Considering genes with different modes of inheritance separately (Supplemental Table S1, http:// www.irdrjournal.com/action/getSupplementalData.php?ID=90), the mean missense Z-score and the number of CCRs in the 99th percentile were in each case significantly higher in the pLI1 group than in the RG group, and the mean GEVIR score was significantly lower. The first association with a Mendelian disease occurred significantly later in the pLI group for autosomal recessive diseases.

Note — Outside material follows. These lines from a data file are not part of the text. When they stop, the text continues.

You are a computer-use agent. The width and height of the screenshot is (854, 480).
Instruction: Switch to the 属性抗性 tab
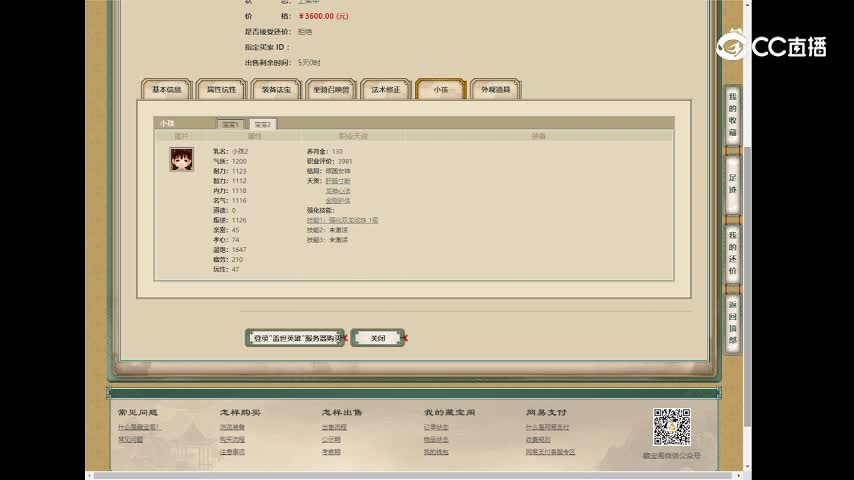221,90
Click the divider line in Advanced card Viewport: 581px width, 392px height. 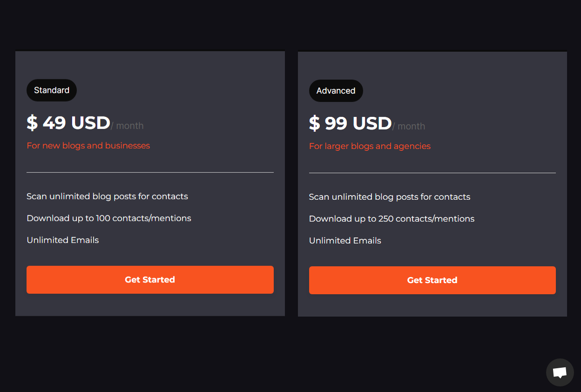click(x=432, y=173)
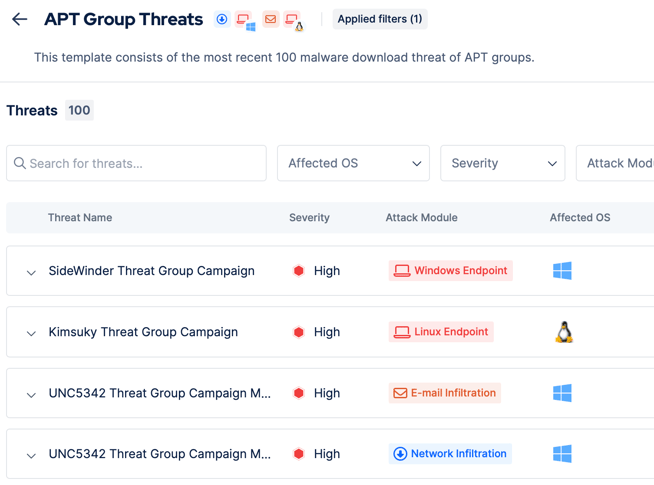654x485 pixels.
Task: Click the Windows logo in the SideWinder row
Action: (562, 271)
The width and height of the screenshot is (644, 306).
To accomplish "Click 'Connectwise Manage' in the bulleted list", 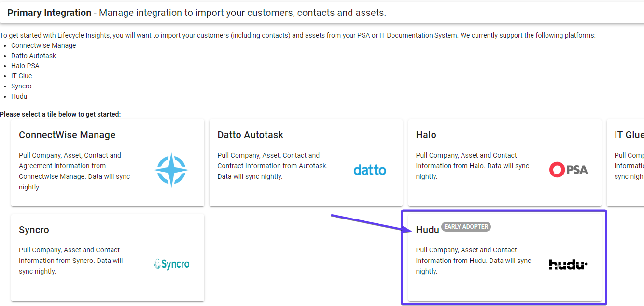I will 43,45.
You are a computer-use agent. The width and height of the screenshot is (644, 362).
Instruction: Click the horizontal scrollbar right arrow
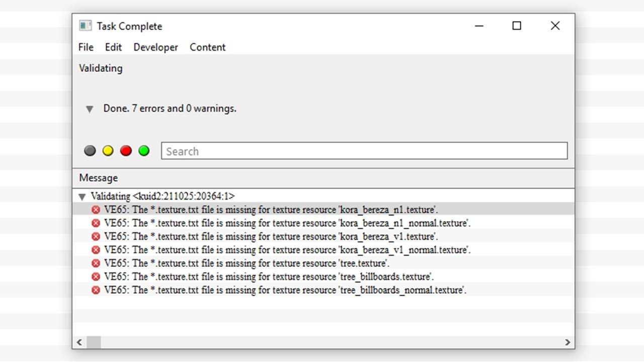(x=568, y=342)
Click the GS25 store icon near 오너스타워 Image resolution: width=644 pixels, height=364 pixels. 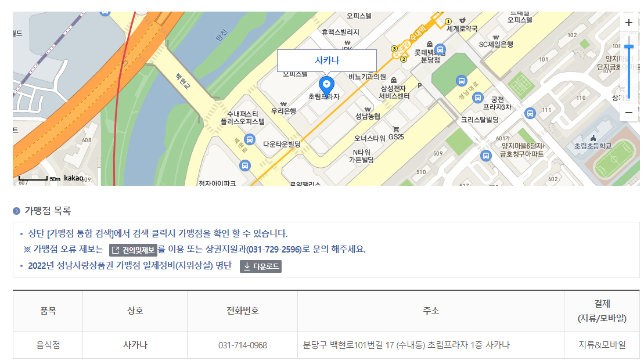[x=395, y=128]
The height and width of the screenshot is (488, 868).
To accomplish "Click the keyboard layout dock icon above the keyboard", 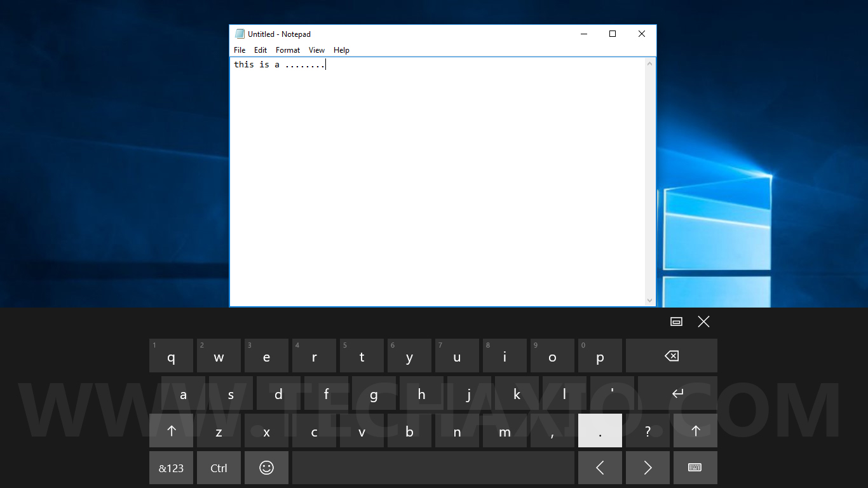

Within the pLI1 group, the variables significantly associated with the mode of inheritance were the mean GEVIR score and number of CCRs in the 99th percentile (Figure 1 and Table 2; p < 0.001 and p = 0.001 respectively), while in the RG group, the variables significantly associated with the mode of inheritance were the GEVIR score and the missense Z-score (Table 3; p < 0.001 in both cases).
Table 2. Comparison of constraint metrics for highly constrained (pLI = 1) genes in terms of their mode of inheritance.
Characteristics | Autosomal dominant inheritance | Autosomal recessive inheritance | Mixed inheritance | X linked inheritance | p |
---|---|---|---|---|---|
Genes | 150 | 26 | 14 | 27 | |
Missense Z-Score | 3.7 (2.0) | 3.0 (2.1) | 2.9 (1.8) | 3.9 (2.1) | 0.15 |
Synonymous Z-Score | -0.9 (2.4) | -0.2 (1.4) | -0.8 (1.2) | -0.4 (1.3) | 0.46 |
Number of CCRs in 99th percentile | 2.0 (3.1) | 0.7 (1.4) | 1.1 (1.9) | 0 | < 0.001 |
GeVIR score | 10.8 (10.9) | 21.4 (15.8) | 18.3 (17.1) | 16.3 (17.5) | 0.001 |
Data are reported as mean (standard deviation). pLI, probability of loss-of-function intolerance; GeVIR, gene variation intolerance rank; CCR, constraint coding region.
Table 3. Comparison of constraint metrics for randomly selected genes in terms of their mode of inheritance.
Characteristics | Autosomal dominant inheritance | Autosomal recessive inheritance | Mixed inheritance | X linked inheritance | p |
---|---|---|---|---|---|
Genes | 35 | 69 | 14 | 6 | |
Missense Z-Score | 1.3 (1.5) | 0.3 (1.0) | 2.9 (1.8) | 1 (0.9) | 0.0004 |
Synonymous Z-Score | -0.6 (1.9) | -0.6 (1.4) | -0.8 (1.2) | -0.7 (1.8) | 0.86 |
Number of CCRs in 99th percentile | 0.06 (0.34) | 0 | 1.1 (1.9) | 0 | 0.24 |
GeVIR score | 28.6 (25.1) | 52.5 (20.1) | 18.3 (17.1) | 41.9 (19.6) | < 0.0001 |
Data are reported as mean (standard deviation). GeVIR, gene variation intolerance rank; CCR, constraint coding region.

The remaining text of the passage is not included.